Using gene expression programming to develop a combined runoff estimate model from conventional rainfall-runoff model outputs

In previous studies, artificial neural networks have been used to develop a model that combines simulated river flows from several individual rainfall-runoff models e.g. Shamseldin et al., 1997; Abrahart & See, 2002; Shamseldin, O'Connor, & Nasr, 2007. The combined runoff estimate model was found to perform better than the individual models in most of the cases. However, no attempts have been made to explain the inner workings of the combined models or the drivers for their success. The research presented in this study investigates the use of gene expression programming (GEP) to develop a combination rainfall-runoff model through the process of symbolic regression.
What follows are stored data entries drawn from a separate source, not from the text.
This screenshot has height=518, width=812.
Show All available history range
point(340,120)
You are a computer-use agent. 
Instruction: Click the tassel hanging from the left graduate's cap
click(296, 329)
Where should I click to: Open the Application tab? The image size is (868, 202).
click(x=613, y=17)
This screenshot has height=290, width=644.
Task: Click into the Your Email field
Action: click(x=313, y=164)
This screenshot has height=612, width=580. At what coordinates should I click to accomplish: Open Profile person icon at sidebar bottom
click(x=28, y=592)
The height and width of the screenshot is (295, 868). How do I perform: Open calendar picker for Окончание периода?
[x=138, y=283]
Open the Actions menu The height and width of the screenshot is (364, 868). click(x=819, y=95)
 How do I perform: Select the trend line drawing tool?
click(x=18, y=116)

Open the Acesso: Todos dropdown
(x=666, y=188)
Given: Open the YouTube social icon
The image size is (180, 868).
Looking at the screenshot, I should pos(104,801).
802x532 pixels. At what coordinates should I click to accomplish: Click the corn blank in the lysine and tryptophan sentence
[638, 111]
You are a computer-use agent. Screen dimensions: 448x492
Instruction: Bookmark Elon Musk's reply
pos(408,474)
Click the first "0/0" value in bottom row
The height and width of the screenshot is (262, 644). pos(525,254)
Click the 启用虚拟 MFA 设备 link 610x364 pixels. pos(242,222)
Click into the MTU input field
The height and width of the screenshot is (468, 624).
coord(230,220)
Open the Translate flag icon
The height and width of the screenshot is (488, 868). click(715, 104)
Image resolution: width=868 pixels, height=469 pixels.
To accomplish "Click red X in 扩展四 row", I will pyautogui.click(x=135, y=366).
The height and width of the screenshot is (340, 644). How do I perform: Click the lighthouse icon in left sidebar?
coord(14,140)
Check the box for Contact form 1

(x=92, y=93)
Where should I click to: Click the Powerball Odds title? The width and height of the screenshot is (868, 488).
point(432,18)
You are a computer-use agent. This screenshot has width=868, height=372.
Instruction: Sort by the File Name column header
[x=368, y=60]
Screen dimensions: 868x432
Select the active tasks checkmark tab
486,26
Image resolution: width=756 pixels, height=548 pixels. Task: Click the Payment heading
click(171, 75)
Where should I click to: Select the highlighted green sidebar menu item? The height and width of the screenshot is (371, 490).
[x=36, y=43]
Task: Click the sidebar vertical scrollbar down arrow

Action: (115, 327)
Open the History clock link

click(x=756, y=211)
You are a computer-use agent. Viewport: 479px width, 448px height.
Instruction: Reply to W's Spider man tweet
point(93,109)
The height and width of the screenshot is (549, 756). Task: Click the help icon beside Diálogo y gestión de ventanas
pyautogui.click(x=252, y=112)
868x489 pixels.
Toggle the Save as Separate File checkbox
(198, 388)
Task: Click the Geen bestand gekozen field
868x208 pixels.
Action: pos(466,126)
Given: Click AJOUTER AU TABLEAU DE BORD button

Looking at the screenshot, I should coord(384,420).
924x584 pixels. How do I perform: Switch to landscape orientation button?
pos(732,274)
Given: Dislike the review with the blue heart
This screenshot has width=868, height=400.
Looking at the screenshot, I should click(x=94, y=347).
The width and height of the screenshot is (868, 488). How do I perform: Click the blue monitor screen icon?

One of the additional advantages of this approach over the neural combination method is the model’s ability to represent itself in the form of mathematical expressions. The GEP model is developed using the daily simulated river flows of four other rainfall runoff models for the Chu catchment which is located in Vietnam. The four models are the linear perturbation model (LPM), the linearly varying gain factor model (LVGFM), the probability-distributed interacting storage capacity (PDISC) model, and the soil moisture accounting and routing (SMAR) models. In this paper, GeneXproTools 4.0, a powerful soft computing software package, is used to develop the combined model. The program provides transparent modeling solutions in the sense that it provides the users with the mathematical equation describing the combined model. The results reveal that combination using symbolic regression is successful and that a superior combined model can be developed using outputs from other individual models. The structure of the combined model is also investigated in this study. The results show that the combined model is dominated by input information from the PDISC model forming the baseline estimate, to which different permutations and combinations of the remaining inputs from the other models are added. This research, limited to one river catchment, paves the way for further investigations into GEP model development for different types of catchment. Over-fitting of the training set data during the model development observed in this study highlights the need to investigate appropriate stopping criteria.